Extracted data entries
☆ ☆ ☆
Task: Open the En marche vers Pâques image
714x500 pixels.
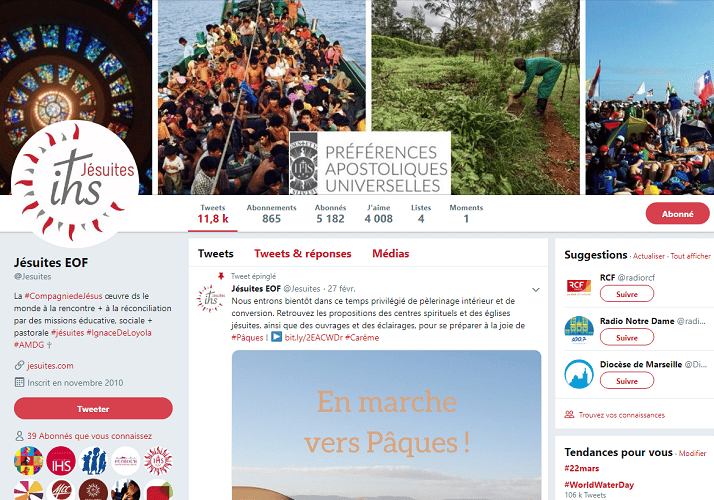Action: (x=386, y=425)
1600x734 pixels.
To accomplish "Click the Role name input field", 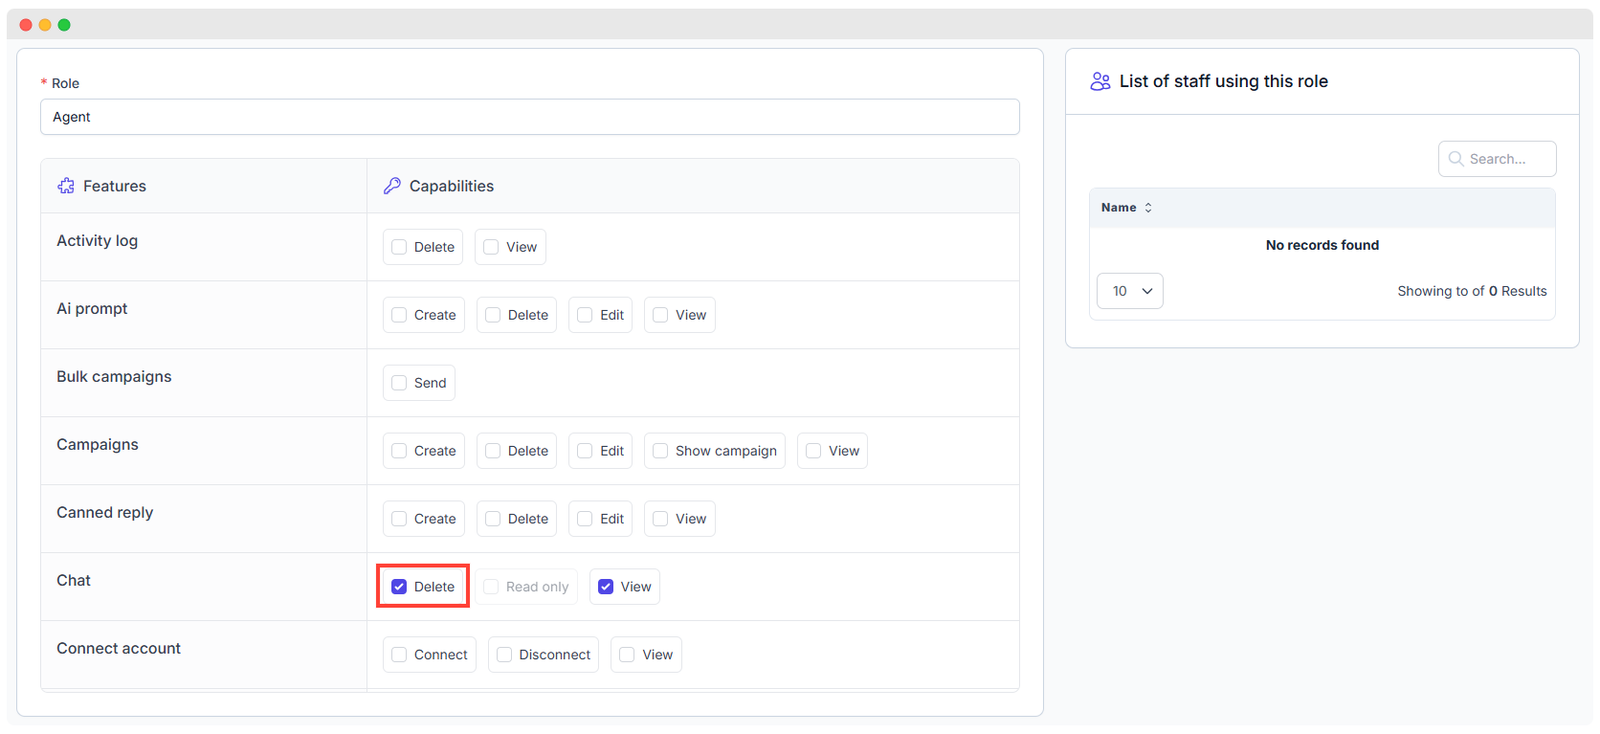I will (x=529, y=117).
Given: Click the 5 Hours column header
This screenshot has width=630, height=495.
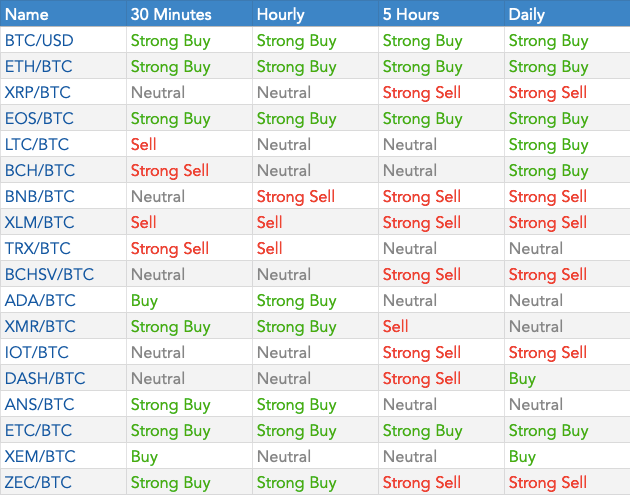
☆ ☆ ☆
**What you should do:**
Return exactly the lines that begin with the one containing "Given: Click the 5 Hours column header" and end with the final line of the data above; include no pictures.

**Expected output:**
Given: Click the 5 Hours column header
This screenshot has width=630, height=495.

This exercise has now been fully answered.